School board vote ends evolution debate for now

School board vote ends evolution debate for now
Associated Press - Wed, Oct. 11, 2006
COLUMBUS, Ohio - The state school board voted to end its debate over teaching evolution for now, stopping a committee's consideration of whether to replace an eliminated lesson plan that encouraged students to seek evidence for and against the concept.

The Ohio Board of Education voted 14-3 on Tuesday to set aside further debate of teaching guidelines that would say students should form judgments of controversial topics using critical analysis.

Critics said the proposal could provide an opening for religion-based challenges to evolution, such as intelligent design, the idea that DNA and other aspects of life are so complex that they're best explained as the intervention of a higher power.

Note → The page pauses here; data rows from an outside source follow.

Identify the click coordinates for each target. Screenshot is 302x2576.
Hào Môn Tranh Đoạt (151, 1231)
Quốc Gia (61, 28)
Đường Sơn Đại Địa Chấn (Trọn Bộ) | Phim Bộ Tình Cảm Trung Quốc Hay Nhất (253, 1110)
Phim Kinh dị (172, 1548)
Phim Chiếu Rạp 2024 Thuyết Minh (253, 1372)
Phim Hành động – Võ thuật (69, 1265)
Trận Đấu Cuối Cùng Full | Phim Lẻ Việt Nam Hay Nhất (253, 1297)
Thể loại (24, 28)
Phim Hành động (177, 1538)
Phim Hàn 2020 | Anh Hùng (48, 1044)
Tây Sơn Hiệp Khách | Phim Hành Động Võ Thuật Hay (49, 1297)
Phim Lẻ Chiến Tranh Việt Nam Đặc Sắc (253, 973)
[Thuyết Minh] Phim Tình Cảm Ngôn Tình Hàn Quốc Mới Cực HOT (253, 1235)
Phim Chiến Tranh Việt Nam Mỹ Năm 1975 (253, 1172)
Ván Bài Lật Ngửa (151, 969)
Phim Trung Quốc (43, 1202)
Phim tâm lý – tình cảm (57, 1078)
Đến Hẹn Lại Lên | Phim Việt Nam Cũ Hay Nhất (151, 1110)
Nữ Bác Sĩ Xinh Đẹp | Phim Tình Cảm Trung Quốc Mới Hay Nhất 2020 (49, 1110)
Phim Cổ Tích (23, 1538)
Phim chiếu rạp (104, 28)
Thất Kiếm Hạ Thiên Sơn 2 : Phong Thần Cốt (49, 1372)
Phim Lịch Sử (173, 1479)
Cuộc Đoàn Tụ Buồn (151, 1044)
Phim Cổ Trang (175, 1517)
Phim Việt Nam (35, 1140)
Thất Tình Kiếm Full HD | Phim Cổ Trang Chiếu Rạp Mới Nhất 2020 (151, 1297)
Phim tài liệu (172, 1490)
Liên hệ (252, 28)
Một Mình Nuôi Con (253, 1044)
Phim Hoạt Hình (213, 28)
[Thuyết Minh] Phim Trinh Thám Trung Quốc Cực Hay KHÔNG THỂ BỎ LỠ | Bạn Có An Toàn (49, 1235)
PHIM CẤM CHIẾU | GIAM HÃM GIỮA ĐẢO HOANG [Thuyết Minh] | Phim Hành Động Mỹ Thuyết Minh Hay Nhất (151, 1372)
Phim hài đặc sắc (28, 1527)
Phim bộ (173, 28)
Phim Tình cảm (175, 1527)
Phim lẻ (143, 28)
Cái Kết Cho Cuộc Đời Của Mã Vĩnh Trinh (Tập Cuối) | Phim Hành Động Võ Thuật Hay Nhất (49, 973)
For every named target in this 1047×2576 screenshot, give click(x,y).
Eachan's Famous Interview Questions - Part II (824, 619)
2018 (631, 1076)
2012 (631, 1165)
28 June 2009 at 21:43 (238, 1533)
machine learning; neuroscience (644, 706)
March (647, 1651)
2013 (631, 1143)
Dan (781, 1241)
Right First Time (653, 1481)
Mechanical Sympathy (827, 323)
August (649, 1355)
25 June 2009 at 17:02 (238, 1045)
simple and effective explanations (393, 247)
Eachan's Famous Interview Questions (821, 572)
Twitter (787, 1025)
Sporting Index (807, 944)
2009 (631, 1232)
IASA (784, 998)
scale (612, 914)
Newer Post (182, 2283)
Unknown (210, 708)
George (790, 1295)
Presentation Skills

The board voted in February to delete the lesson plan, but had referred it back to the committee for further review in the context of state science standards.

Board member Martha Wise of Avon said she pressed to end the discussion because the issue was overshadowing the board's work.

"It was time to move on," she said, adding that a new board might feel differently.

Voters will pick candidates for five of the board's 11 elected seats in November. The governor appoints the eight other board members, and four of those terms expire this year.

Committee co-chairman Michael Cochran of Blacklick, who voted against Wise's motion, said he would keep the debate alive.

"I will guarantee you that as long as I am chair of the committee, it's gonna be on the agenda next month," he said.

One of the critics of lesson plan, Patricia Princehouse, who teaches philosophy and evolutionary biology at Case Western Reserve University in Cleveland, said she approved of the board's action Tuesday.

"I'm deeply impressed by the leadership and courage of the board with making a clean break from creationism," she said.